Mundo Obrero

Treinta fábricas en ocho años: ser "un pibe de las consultoras" en Córdoba

Reproducimos una carta que nos hizo llegar Fito, un joven trabajador metalúrgico del Movimiento de Agrupaciones Clasistas (MAC) acerca de la realidad que viven miles de trabajadores precarizados en Córdoba.

Martes 30 de enero | Edición del día

Cuando llegué del interior del país hace casi una década, en busca de mejores posibilidades de trabajo y con la ilusión de poder estudiar, me choqué con la realidad que realizar ambas cosas era muy difícil.

Hice mis primeras experiencias en gastronomía; recuerdo como si fuera ayer cuando el patrón nos obligaba a escondernos en el sótano cuando pasaba la inspección del Ministerio de Trabajo.

Luego entré en el mundo de las consultoras, frases como: “La evolución en personal temporario”, “Cazadores de talentos” y “El techo lo pones vos”, decoraban los edificios –a los cuales, sin saber- volvería reiteradamente hasta el día de hoy.

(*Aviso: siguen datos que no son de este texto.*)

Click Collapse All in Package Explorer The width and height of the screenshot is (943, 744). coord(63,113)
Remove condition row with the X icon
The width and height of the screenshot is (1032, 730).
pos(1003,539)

Con el pasar de los años terminé haciendo sapito de fábrica en fábrica. Con trabajos que duraban días, semanas o meses, con condiciones de trabajo muy malas de salud y ritmos de trabajo agotadores. Uno se acostumbra a vivir en la incertidumbre de no saber cuándo te quedas en la calle y si vas a poder llevar el pan a la casa o no.

Historias jodidas de miles como yo que te hacen hervir la sangre son moneda corriente en el mundo de las consultoras. Las enfermedades laborales como hernias de disco, amputaciones (por falta de mantenimiento de sensores en prensas) y tendinitis (al punto de no poder alzar a tus hijos recién nacidos por miedo a que se caigan de tus brazos), son pinceladas del paisaje de la Córdoba profunda. Esa que no muestran en la tele o en los diarios cuando premian a "los empresarios del año".

Al principio, ingenuamente pensé que no tenía suerte o que debía esforzarme más. En el camino comprobé que mi realidad es la de miles que andamos como golondrinas de un lado a otro en busca de un trabajo digno.

Y en ese camino nos fuimos conociendo, compartiendo partiditos de fútbol, juntadas y no faltó la solidaridad para hacer la loza al que todavía no tenía techo para su familia. Así, fuimos forjando amistad y compañerismo entre los que no tenemos nada que perder, que nunca tuvimos vacaciones, aguinaldo, categorías, posibilidad de efectivización, representación sindical y muchas veces ni obra social o ART. Donde las horas extras son la fija para tratar de llegar a fin de mes, y también una obligación siendo contratado. Porque si te negás, al salir llega la llamada de la consultora que comunica la “baja” del contrato de trabajo.

Con este gobierno de empresarios, al que se le confió con el voto la ilusión de un cambio, la cosa empeoró. No solo que aprobaron a balazos, con la policía y gendarmería en la calle el robo a los jubilados; sino que quieren que, la precarización se extienda a todos los lugares de trabajo, dejando para nosotros y los que vendrán un panorama sombrío y de esclavitud.

El gobierno de la provincia de Córdoba no es muy diferente en ese sentido, sus diputados no solo también votaron el saqueo a los más vulnerables; sino que además da cátedra de precarización a través de los PPP (Plan Primer Paso), por donde miles de pibes y pibas pasamos laburando por dos mangos y solo durante un año. Y encima lo muestra como si fuera el gran logro.

Por esto entendí que hay que ponerse de pié entre efectivos, contratados y desocupados para rodear de solidaridad a los trabajadores, los que la vienen peleando y resistiendo contra los despidos como se ve en muchos lugares. Como los que pelean por mejores condiciones para dejar de romperse los cuerpos y morirse en los puestos de laburo, como pasa cada vez más.

El Movimiento de Agrupaciones Clasistas (MAC) se propone unir y coordinar esta fuerza de los trabajadores que es inmensa para que no nos quiebren por separado y golpear como un solo puño. Exigiendo a los sindicatos (que no pusieron ni las manos) un plan de lucha serio a la altura de los ataques. Porque se pueden frenar los despidos y el ajuste de un gobierno que quedó muy debilitado después de las movilizaciones de fin de año contra la reforma previsional.

Queremos que los miles de pibes a los cuales nos revientan en el laburo por dos mangos abramos los ojos como los abrí yo. Que se puede ganar, que solo hay que organizar la bronca y la rabia que tenemos, que lo que nos una sea el grito de que "Nuestras vidas valen más que sus ganancias".